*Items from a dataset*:
=== Begin Enclosure ===
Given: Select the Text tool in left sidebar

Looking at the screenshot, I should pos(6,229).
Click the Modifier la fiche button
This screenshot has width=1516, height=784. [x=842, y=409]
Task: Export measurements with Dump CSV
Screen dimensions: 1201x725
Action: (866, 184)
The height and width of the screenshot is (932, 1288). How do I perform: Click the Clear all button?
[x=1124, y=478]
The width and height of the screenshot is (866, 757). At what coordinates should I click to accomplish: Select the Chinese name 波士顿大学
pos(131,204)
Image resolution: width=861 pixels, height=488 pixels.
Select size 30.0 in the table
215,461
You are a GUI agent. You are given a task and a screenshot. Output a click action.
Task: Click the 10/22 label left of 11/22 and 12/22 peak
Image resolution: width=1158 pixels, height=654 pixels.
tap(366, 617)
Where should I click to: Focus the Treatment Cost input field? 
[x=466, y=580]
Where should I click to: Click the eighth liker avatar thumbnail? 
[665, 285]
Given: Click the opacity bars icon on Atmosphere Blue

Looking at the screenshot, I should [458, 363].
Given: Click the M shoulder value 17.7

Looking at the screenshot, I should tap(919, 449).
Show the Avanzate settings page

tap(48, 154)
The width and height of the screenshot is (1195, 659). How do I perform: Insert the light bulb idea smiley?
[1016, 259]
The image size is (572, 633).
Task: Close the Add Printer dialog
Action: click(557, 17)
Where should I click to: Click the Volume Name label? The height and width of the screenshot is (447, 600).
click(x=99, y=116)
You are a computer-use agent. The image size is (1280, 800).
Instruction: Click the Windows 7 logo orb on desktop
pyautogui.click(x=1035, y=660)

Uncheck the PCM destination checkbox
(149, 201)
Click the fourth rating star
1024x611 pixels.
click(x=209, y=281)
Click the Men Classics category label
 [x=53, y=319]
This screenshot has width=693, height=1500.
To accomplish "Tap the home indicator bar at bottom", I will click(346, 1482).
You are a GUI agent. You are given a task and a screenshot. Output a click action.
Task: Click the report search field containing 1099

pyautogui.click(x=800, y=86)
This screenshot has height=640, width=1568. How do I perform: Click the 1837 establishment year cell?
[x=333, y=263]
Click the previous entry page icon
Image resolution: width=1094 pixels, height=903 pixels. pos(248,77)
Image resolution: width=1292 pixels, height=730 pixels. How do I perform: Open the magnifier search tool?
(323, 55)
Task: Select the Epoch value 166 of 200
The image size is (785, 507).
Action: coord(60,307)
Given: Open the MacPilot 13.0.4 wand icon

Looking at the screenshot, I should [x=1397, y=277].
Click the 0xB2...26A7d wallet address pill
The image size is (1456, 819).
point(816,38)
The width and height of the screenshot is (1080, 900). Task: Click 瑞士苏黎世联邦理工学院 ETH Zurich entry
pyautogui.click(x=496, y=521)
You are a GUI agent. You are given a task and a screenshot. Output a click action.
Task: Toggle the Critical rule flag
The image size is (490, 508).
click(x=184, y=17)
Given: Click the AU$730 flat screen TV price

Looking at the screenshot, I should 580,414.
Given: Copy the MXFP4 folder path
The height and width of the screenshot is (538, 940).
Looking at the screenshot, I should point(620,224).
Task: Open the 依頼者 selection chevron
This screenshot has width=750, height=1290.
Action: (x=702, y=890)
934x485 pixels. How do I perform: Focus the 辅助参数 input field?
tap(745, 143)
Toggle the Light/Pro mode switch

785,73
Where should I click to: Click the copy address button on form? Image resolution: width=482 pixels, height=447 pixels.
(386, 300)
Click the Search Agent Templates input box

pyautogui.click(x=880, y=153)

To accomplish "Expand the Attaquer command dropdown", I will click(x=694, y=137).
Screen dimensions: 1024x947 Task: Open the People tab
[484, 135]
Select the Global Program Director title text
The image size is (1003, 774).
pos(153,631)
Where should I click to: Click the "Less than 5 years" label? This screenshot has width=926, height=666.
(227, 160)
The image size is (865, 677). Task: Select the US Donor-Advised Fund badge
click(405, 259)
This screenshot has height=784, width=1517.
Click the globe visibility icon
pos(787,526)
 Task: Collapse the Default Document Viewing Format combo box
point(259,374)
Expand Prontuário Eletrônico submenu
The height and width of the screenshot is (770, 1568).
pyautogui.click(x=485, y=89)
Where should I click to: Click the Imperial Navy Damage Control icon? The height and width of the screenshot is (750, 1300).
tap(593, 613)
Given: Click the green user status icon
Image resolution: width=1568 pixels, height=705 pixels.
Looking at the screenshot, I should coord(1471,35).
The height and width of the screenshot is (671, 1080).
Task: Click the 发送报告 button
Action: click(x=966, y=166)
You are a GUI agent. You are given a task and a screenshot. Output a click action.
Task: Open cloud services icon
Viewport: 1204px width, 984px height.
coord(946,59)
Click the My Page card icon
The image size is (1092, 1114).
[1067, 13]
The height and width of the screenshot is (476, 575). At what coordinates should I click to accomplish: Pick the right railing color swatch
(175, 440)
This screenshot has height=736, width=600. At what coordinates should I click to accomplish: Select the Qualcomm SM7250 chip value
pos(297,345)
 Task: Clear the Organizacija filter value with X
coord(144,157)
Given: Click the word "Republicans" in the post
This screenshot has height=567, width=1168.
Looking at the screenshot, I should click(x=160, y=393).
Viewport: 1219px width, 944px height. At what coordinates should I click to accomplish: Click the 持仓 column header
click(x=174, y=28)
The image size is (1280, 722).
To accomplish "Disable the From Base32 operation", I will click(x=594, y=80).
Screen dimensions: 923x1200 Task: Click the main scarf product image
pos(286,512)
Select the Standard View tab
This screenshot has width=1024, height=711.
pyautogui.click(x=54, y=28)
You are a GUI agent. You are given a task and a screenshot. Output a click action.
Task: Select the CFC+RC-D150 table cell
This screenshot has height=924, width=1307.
=== End Enclosure ===
*Your instructions*: Line by line, reproduce the data exactly as given.

*Response area*:
Given: Select the Text tool in left sidebar

Looking at the screenshot, I should pos(6,229).
Click the Modifier la fiche button
This screenshot has width=1516, height=784. [x=842, y=409]
Task: Export measurements with Dump CSV
Screen dimensions: 1201x725
Action: (866, 184)
The height and width of the screenshot is (932, 1288). How do I perform: Click the Clear all button?
[x=1124, y=478]
The width and height of the screenshot is (866, 757). At what coordinates should I click to accomplish: Select the Chinese name 波士顿大学
pos(131,204)
Image resolution: width=861 pixels, height=488 pixels.
Select size 30.0 in the table
215,461
You are a GUI agent. You are given a task and a screenshot. Output a click action.
Task: Click the 10/22 label left of 11/22 and 12/22 peak
Image resolution: width=1158 pixels, height=654 pixels.
tap(366, 617)
Where should I click to: Focus the Treatment Cost input field? 
[x=466, y=580]
Where should I click to: Click the eighth liker avatar thumbnail? 
[665, 285]
Given: Click the opacity bars icon on Atmosphere Blue

Looking at the screenshot, I should [458, 363].
Given: Click the M shoulder value 17.7

Looking at the screenshot, I should tap(919, 449).
Show the Avanzate settings page

tap(48, 154)
The width and height of the screenshot is (1195, 659). How do I perform: Insert the light bulb idea smiley?
[1016, 259]
The image size is (572, 633).
Task: Close the Add Printer dialog
Action: click(557, 17)
Where should I click to: Click the Volume Name label? The height and width of the screenshot is (447, 600).
click(x=99, y=116)
You are a computer-use agent. The image size is (1280, 800).
Instruction: Click the Windows 7 logo orb on desktop
pyautogui.click(x=1035, y=660)

Uncheck the PCM destination checkbox
(149, 201)
Click the fourth rating star
1024x611 pixels.
click(x=209, y=281)
Click the Men Classics category label
 [x=53, y=319]
This screenshot has width=693, height=1500.
To accomplish "Tap the home indicator bar at bottom", I will click(346, 1482).
You are a GUI agent. You are given a task and a screenshot. Output a click action.
Task: Click the report search field containing 1099

pyautogui.click(x=800, y=86)
This screenshot has height=640, width=1568. How do I perform: Click the 1837 establishment year cell?
[x=333, y=263]
Click the previous entry page icon
Image resolution: width=1094 pixels, height=903 pixels. pos(248,77)
Image resolution: width=1292 pixels, height=730 pixels. How do I perform: Open the magnifier search tool?
(323, 55)
Task: Select the Epoch value 166 of 200
The image size is (785, 507).
Action: coord(60,307)
Given: Open the MacPilot 13.0.4 wand icon

Looking at the screenshot, I should [x=1397, y=277].
Click the 0xB2...26A7d wallet address pill
The image size is (1456, 819).
point(816,38)
The width and height of the screenshot is (1080, 900). Task: Click 瑞士苏黎世联邦理工学院 ETH Zurich entry
pyautogui.click(x=496, y=521)
You are a GUI agent. You are given a task and a screenshot. Output a click action.
Task: Toggle the Critical rule flag
The image size is (490, 508).
click(x=184, y=17)
Given: Click the AU$730 flat screen TV price

Looking at the screenshot, I should 580,414.
Given: Copy the MXFP4 folder path
The height and width of the screenshot is (538, 940).
Looking at the screenshot, I should point(620,224).
Task: Open the 依頼者 selection chevron
This screenshot has width=750, height=1290.
Action: (x=702, y=890)
934x485 pixels. How do I perform: Focus the 辅助参数 input field?
tap(745, 143)
Toggle the Light/Pro mode switch

785,73
Where should I click to: Click the copy address button on form? Image resolution: width=482 pixels, height=447 pixels.
(386, 300)
Click the Search Agent Templates input box

pyautogui.click(x=880, y=153)

To accomplish "Expand the Attaquer command dropdown", I will click(x=694, y=137).
Screen dimensions: 1024x947 Task: Open the People tab
[484, 135]
Select the Global Program Director title text
The image size is (1003, 774).
pos(153,631)
Where should I click to: Click the "Less than 5 years" label? This screenshot has width=926, height=666.
(227, 160)
The image size is (865, 677). Task: Select the US Donor-Advised Fund badge
click(405, 259)
This screenshot has height=784, width=1517.
Click the globe visibility icon
pos(787,526)
 Task: Collapse the Default Document Viewing Format combo box
point(259,374)
Expand Prontuário Eletrônico submenu
The height and width of the screenshot is (770, 1568).
pyautogui.click(x=485, y=89)
Where should I click to: Click the Imperial Navy Damage Control icon? The height and width of the screenshot is (750, 1300).
tap(593, 613)
Given: Click the green user status icon
Image resolution: width=1568 pixels, height=705 pixels.
Looking at the screenshot, I should coord(1471,35).
The height and width of the screenshot is (671, 1080).
Task: Click the 发送报告 button
Action: click(x=966, y=166)
You are a GUI agent. You are given a task and a screenshot. Output a click action.
Task: Open cloud services icon
Viewport: 1204px width, 984px height.
coord(946,59)
Click the My Page card icon
The image size is (1092, 1114).
[1067, 13]
The height and width of the screenshot is (476, 575). At what coordinates should I click to accomplish: Pick the right railing color swatch
(175, 440)
This screenshot has height=736, width=600. At what coordinates should I click to accomplish: Select the Qualcomm SM7250 chip value
pos(297,345)
 Task: Clear the Organizacija filter value with X
coord(144,157)
Given: Click the word "Republicans" in the post
This screenshot has height=567, width=1168.
Looking at the screenshot, I should click(x=160, y=393).
Viewport: 1219px width, 944px height. At what coordinates should I click to accomplish: Click the 持仓 column header
click(x=174, y=28)
The image size is (1280, 722).
To accomplish "Disable the From Base32 operation", I will click(x=594, y=80).
Screen dimensions: 923x1200 Task: Click the main scarf product image
pos(286,512)
Select the Standard View tab
This screenshot has width=1024, height=711.
pyautogui.click(x=54, y=28)
You are a GUI agent. You are given a task and a screenshot. Output a click action.
Task: Select the CFC+RC-D150 table cell
This screenshot has height=924, width=1307.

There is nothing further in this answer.